Even the headquarters of the 108th Regiment were to suffer. We had noticed a little nervously that although a German observation balloon was looking into Ronssoy, a crowd of orderlies and officers were collected in the road outside the headquarters. The lesson was sharp. Twenty minutes after we had left the village in an ammunition lorry a salvo of 5.9's, entirely without warning, burst among the crowd.
Of the land-mines which had proved fatal to two of my tanks and to several tanks of the 4th Battalion we had received information, but the information was found to be inaccurate. Warning had reached us of a British anti-tank minefield laid in March, and we had marked the mines on our maps. The minefield, however, was in fact five hundred yards from its supposed position, and its full extent was not discovered until on the 29th ten American tanks endeavoured to pass across it and were destroyed.
On the 28th it was clear enough that, although parties of American infantry were out in front of their original line, The Knoll, together with Quennemont and Guillemont Farms, remained in German hands. The attack of the 108th Regiment was more than unsuccessful. If it had never been launched the attack on the 29th might have taken place at least under cover of a barrage; but now that scattered bodies of Americans, surrounded by the enemy, were ahead, no barrage could be employed.
While the survivors of Ryan's section, under the command of Thomas, were salving what remained of their tank equipment, the three remaining sections moved forward from Manancourt with the battalions to which they had been allotted. Fortunately, my officers reconnoitred their own routes, for two of the convoys with which they were trekking temporarily lost their way.[37] My tanks were detailed once again to carry supplies for the fighting tanks, a dull and thankless task.
Two hours after "zero," on the 29th, my car felt its way through thick mist into Hargicourt, a dilapidated village a mile or so from the "infantry start line." The Brigade had ordered that the Refilling Point for tanks should be an open stretch of rough pasture on the farther side of the village. The map reference of the point was L5b4.1. It was intended that on the afternoon of the battle lorries should bring supplies to the Refilling Point, that the loads should there be transferred to my tanks, and that my tanks with a day's supplies on board should follow the fighting tanks across the broken desolate country of the Hindenburg system of trenches. I had decided in consequence to make L5b4.1 my headquarters.
The enemy did not approve of this decision. As soon as the mist began to clear Hargicourt itself was shelled methodically, while the proposed Refilling Point, which was surrounded by a number of half-concealed batteries, was the object of a bitter hate. A wireless tank, destined for the same unhappy spot, had retired into the garden of a cottage, and I accompanied the wireless tank. It belonged to my old battalion. We heard all the news, and the driver knew how to make tea.
Soon it became clear that for once the battle was not proceeding in accordance with plan. Obviously the enemy was still clinging to the Quennemont Ridge, and the left flank of the attacking infantry was uncovered. The direction from which the bulk of the shelling came could not be mistaken. Hargicourt itself was being shelled with light stuff, while, if we had reached our objectives to time, the village would by now have been out of range.

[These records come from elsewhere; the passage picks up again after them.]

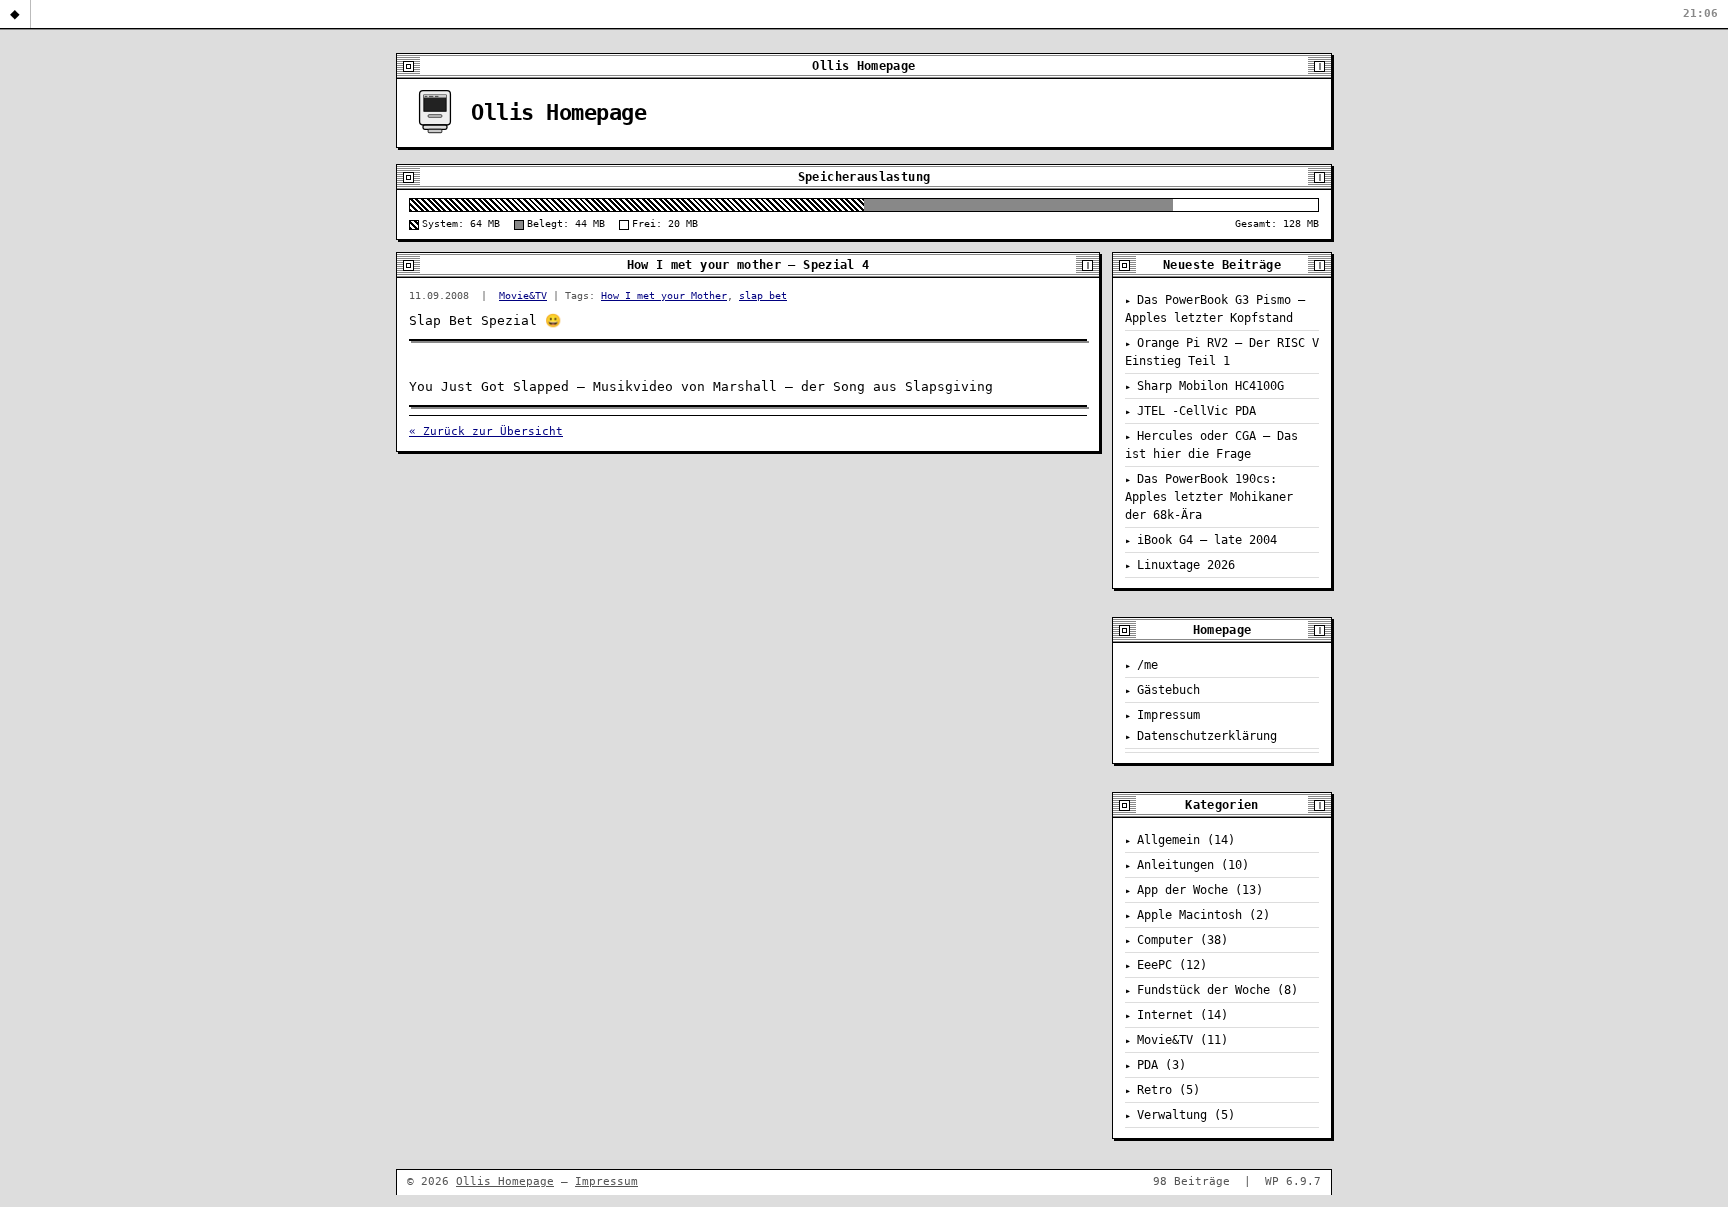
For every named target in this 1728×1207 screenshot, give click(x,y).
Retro (1154, 1090)
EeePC (1154, 965)
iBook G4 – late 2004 (1207, 540)
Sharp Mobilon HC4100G (1210, 386)
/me (1147, 665)
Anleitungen (1175, 865)
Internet (1165, 1015)
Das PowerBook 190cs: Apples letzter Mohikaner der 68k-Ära (1209, 497)
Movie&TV (523, 295)
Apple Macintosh (1189, 915)
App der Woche (1182, 890)
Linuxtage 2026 (1186, 565)
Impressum (1168, 715)
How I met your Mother (664, 295)
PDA (1147, 1065)
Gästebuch (1168, 690)
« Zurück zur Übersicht (486, 431)
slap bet (763, 295)
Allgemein (1168, 840)
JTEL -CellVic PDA (1196, 411)
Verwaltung (1172, 1115)
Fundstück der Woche (1203, 990)
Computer (1165, 940)
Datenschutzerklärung (1207, 736)
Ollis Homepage (558, 112)
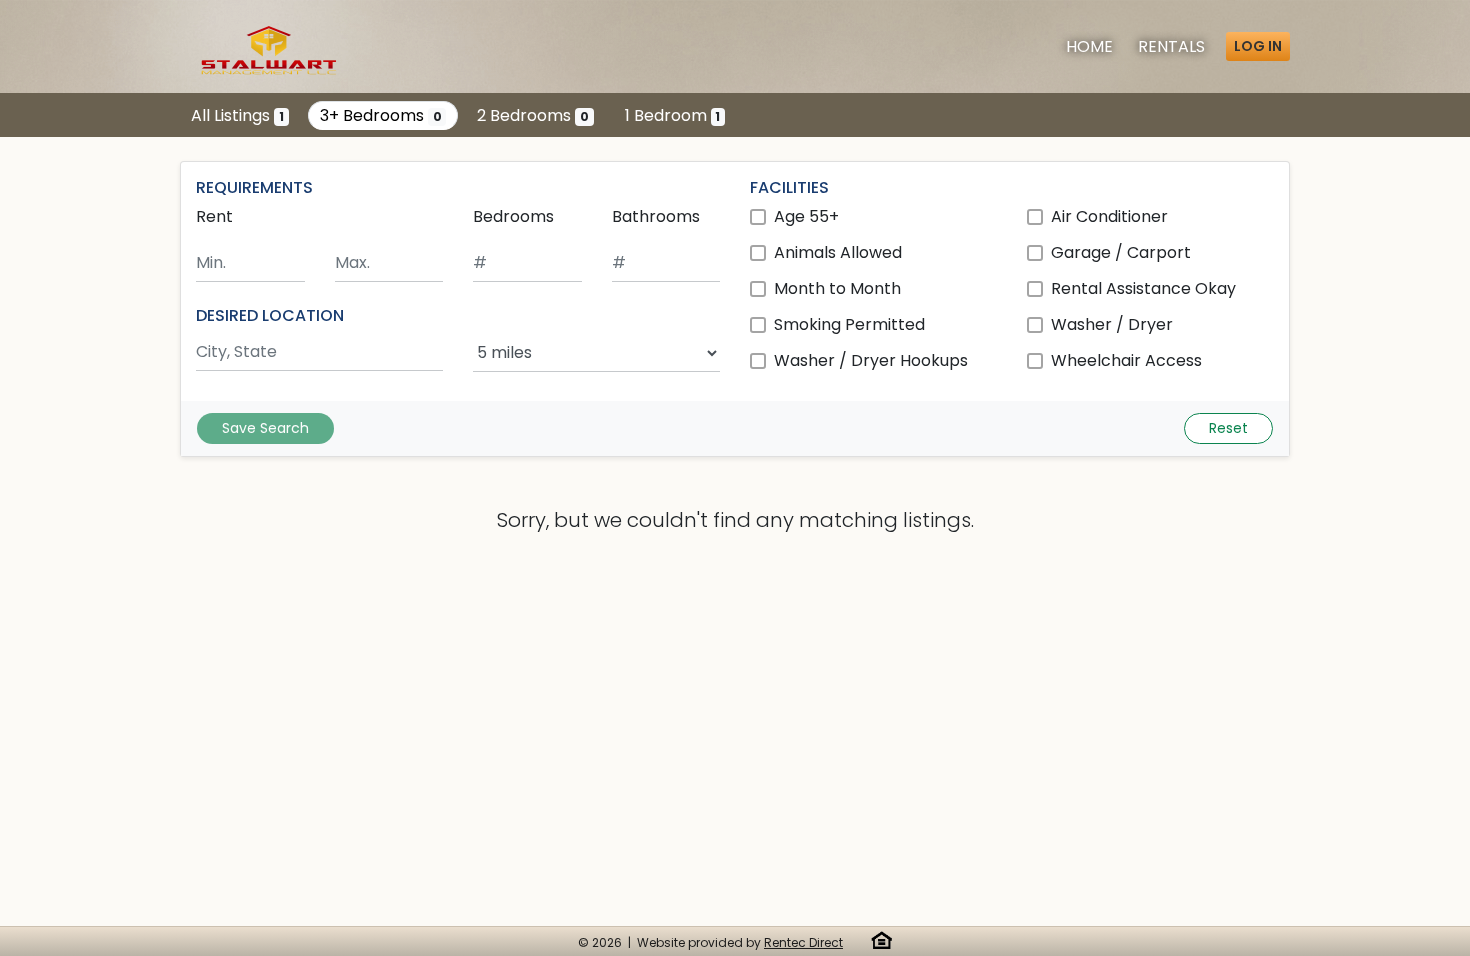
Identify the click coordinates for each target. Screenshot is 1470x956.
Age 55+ (806, 216)
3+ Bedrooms (381, 115)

The news was melancholy. The wounded, streaming back through the village, told us that the enemy machine-guns were murderous; reports from tank officers showed that an appalling number of tanks had received "direct hits"; of the Americans nothing had been heard. From our right, however, came the astounding rumour that the 46th Division had achieved the impossible by forcing the passage of the canal and capturing Bellenglise.
A gunner officer was being carried down the street of the village on a stretcher. He was so badly wounded that his nerve was gone, and he asked me piteously as he passed me whether he was now quite safe. I had left him and was fifty yards or so away when a field-gun shell burst close to the stretcher. For a moment the smoke enveloped the little group. Then it blew away—the stretcher-bearers were standing quite still. I hurried to them. Not one of them had been touched. Mercifully the officer had lost consciousness. The stretcher-bearers just grinned, gave their straps a hitch, and strode off down the street again.